### Task goal
Convert the rows from the line containing "Click the email" through the line containing "Looking at the" into a two-column CSV with the headers instruction and response. Give one line per row, with its text and its answer each in a single quoted field and any line breaks replaced by spaces.

### Material to process
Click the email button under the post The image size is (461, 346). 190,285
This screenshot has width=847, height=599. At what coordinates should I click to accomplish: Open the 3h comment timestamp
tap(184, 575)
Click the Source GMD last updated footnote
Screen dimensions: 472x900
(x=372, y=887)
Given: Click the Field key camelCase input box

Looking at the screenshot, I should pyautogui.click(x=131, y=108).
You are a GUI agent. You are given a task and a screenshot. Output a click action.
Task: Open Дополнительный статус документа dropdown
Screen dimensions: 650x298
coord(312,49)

--

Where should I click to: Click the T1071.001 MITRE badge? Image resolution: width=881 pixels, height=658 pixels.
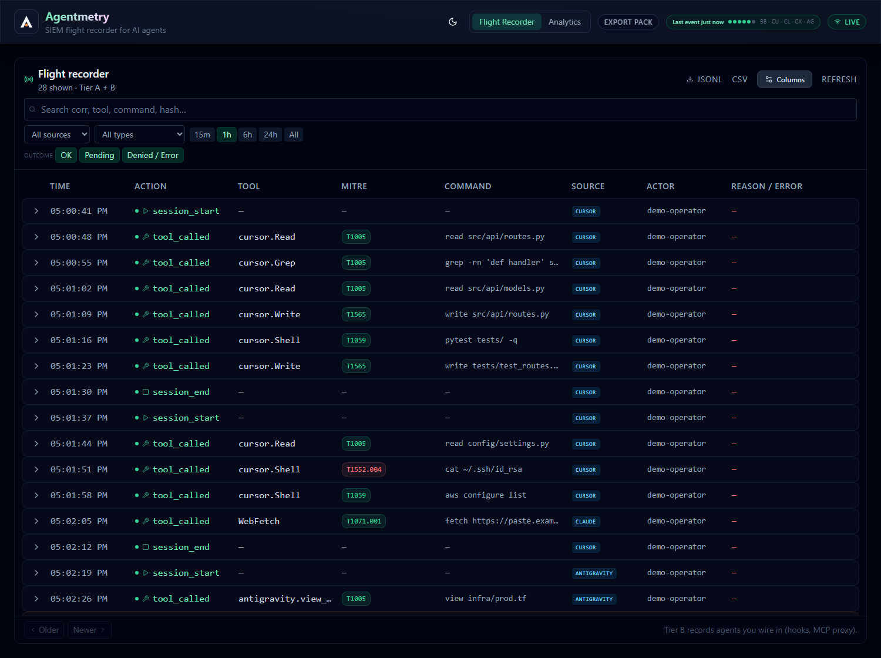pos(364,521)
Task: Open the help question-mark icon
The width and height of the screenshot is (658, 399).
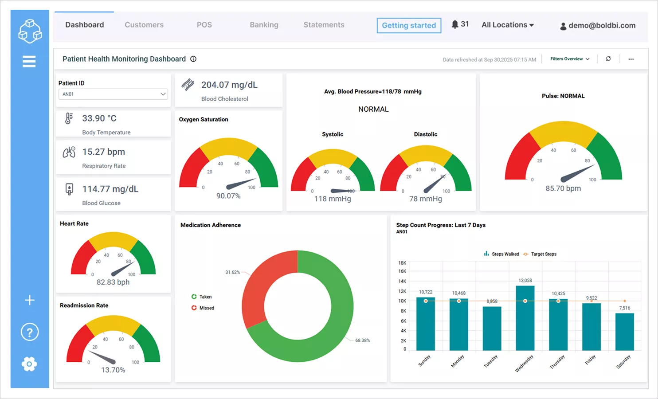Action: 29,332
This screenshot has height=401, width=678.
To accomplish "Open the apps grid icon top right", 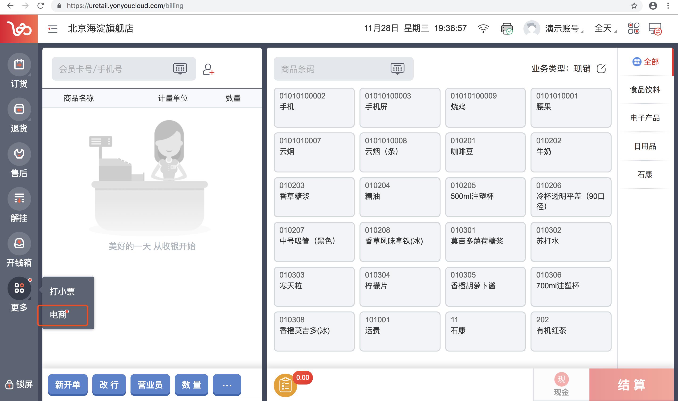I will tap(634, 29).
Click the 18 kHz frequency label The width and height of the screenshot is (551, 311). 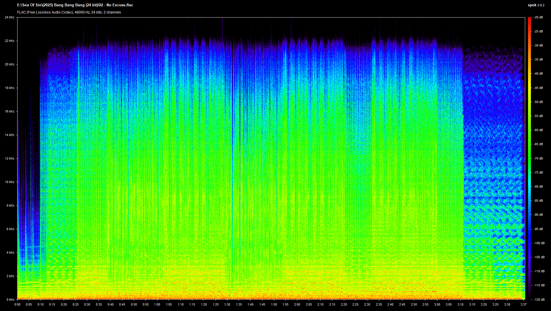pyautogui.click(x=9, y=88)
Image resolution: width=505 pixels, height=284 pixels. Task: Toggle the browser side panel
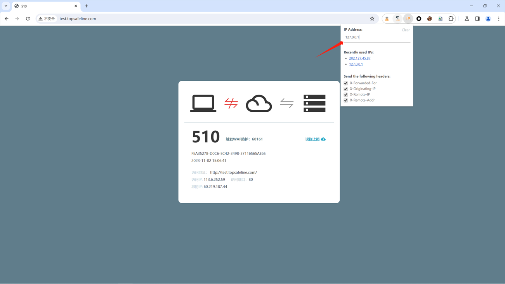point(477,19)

### Result below
instruction,response
"Click the email button under the post The image size is (461, 346).","190,285"
"This screenshot has width=847, height=599. At what coordinates should I click to accomplish: Open the 3h comment timestamp","tap(184, 575)"
"Click the Source GMD last updated footnote Screen dimensions: 472x900","(x=372, y=887)"
"Given: Click the Field key camelCase input box","Looking at the screenshot, I should pyautogui.click(x=131, y=108)."